Each of the issues that Sawchik lists is something that can have a large effect on the franchise and are worth paying attention to. At the same time, as I read through the details of Sawchik’s article, I found plenty of reasons to push back on Sawchik’s reasoning. On many of these items, there were reasons to think that the Astros can successfully navigate the transition to their next era.
I address each of Sawchik’s three points in detail below.
Personnel Losses in the Front Office
The personnel losses that Sawchik identifies are predominantly in the front office. Sawchik writes that “of the 32 front office personnel listed in the baseball operations department in 2018, 23 have left, including all of the senior leadership team.” In that time, the Astros have lost not only two general managers (Jeff Luhnow and James Click) but also three assistant general managers (Brandon Taubman, Pete Putila, and Scott Powers). It should be noted that only one of those five left voluntarily.1
Sawchik also note that the Astros “seem to have made a philosophical shift by hiring Dana Brown as GM...Brown comes from a more scouting-oriented background compared to the quantitative-centric hires who turned the so-called "Diasastros" into a dynamic organization.”
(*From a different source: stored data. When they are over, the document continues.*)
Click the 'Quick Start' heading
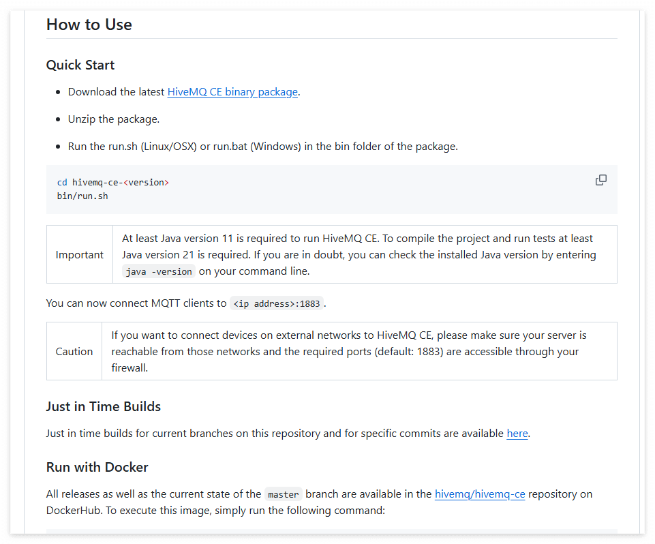This screenshot has width=655, height=544. pyautogui.click(x=80, y=65)
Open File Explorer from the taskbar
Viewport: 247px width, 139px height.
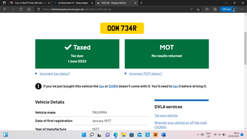tap(124, 135)
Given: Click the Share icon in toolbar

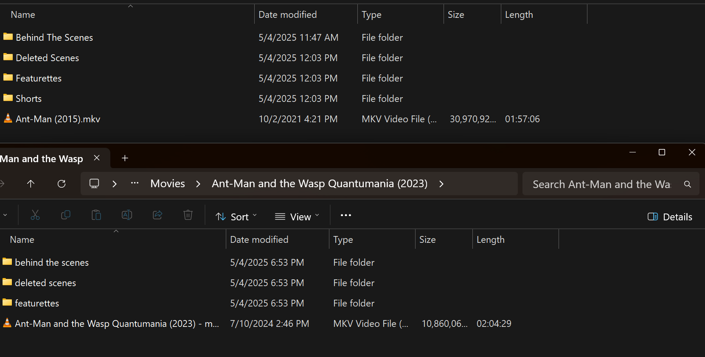Looking at the screenshot, I should point(157,215).
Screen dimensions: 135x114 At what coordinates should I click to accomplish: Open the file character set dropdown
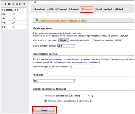(66, 46)
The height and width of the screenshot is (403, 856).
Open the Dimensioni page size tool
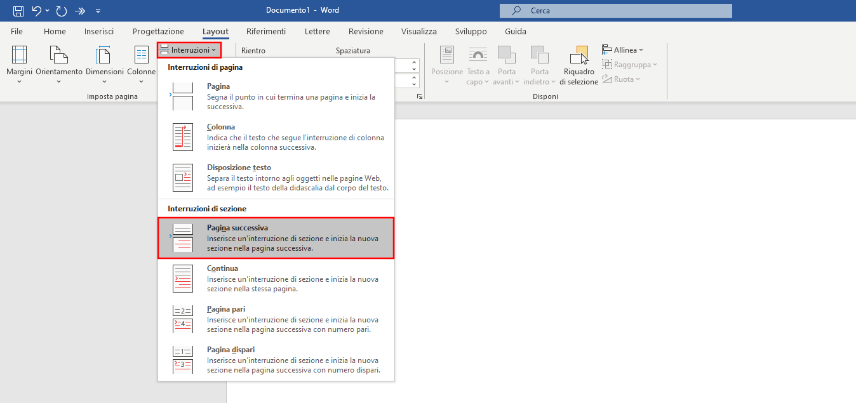[x=105, y=65]
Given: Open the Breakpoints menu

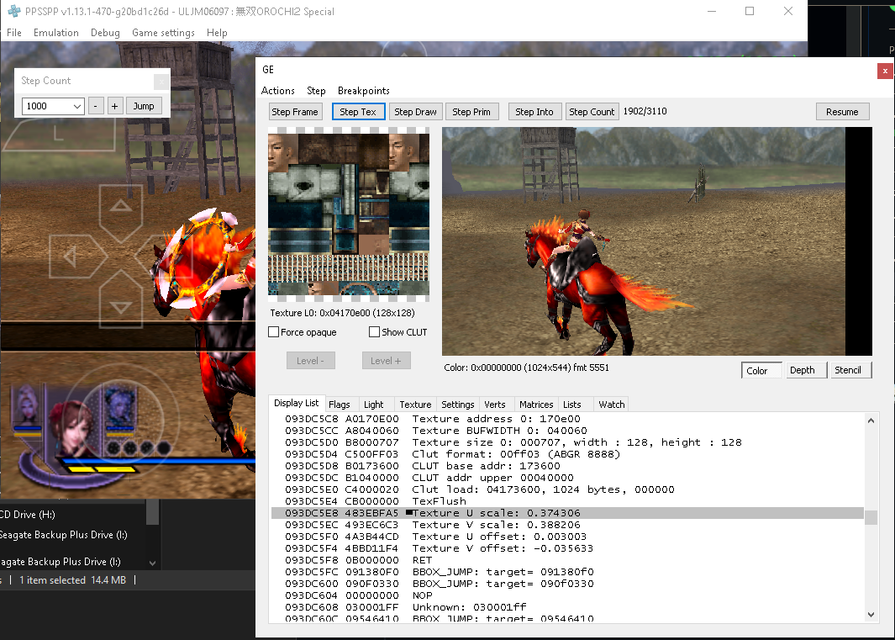Looking at the screenshot, I should (x=363, y=90).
This point is undeniable, and not just because Brown comes from a different background that Luhnow and Click. As I noted when Jim Crane hired Dana Brown, it was not clear “how autonomous Brown will be as a GM” because Crane would have a bigger role in baseball operations than most owners, Brown had to work with Assistant General Managers chosen by Crane, and that “[Jeff] Bagwell and [Reggie] Jackson have influence with Crane.”
The team’s decision making process is clearly changing at the direction of Jim Crane and Sawchik is right to point out the concerns this brings for the future of the franchise. Yet Sawchik does something he does more than once in this article—overclaims on a bit of evidence to support his point.
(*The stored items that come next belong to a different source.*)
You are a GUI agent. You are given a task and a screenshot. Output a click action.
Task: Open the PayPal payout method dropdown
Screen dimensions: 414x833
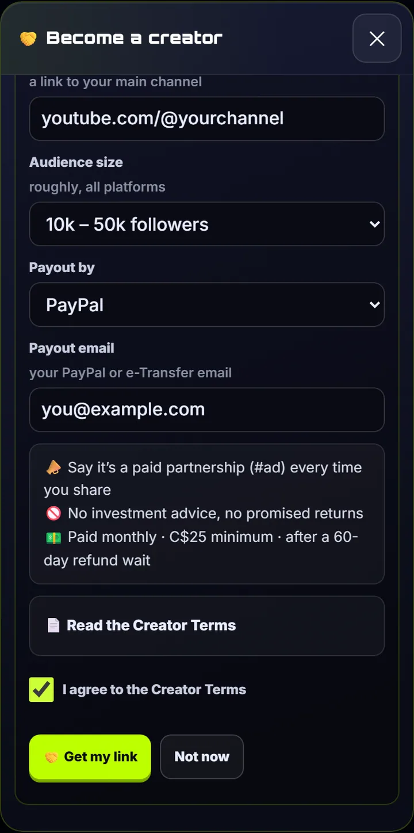(x=207, y=304)
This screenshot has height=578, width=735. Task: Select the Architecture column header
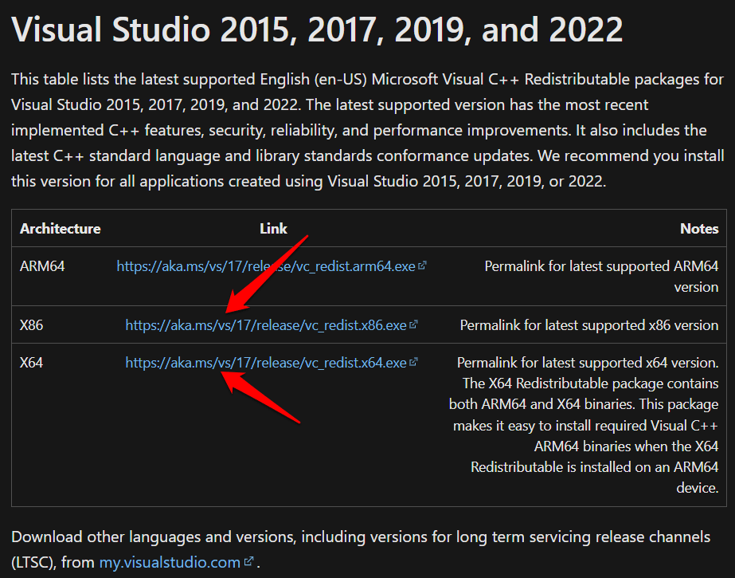tap(60, 228)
Sawchik’s example of the concerns raised by the front office’s new direction is the signing of Jose Abreu. Sawchik attributes this decision to the “new regime.” But of course, Dana Brown had not yet been hired when the Astros signed Abreu in November. Would Brown have spotted flaws in Abreu’s power stroke due to his scouting eye? We don’t know. The decision to sign Abreu is solely on Crane’s ledger.
But the overclaim on the Abreu signing doesn’t take away from Sawchik’s main point. The front office has lost some top flight baseball personnel and changed its organizational structure and direction, despite being one of the top teams in baseball. This new direction is worth watching.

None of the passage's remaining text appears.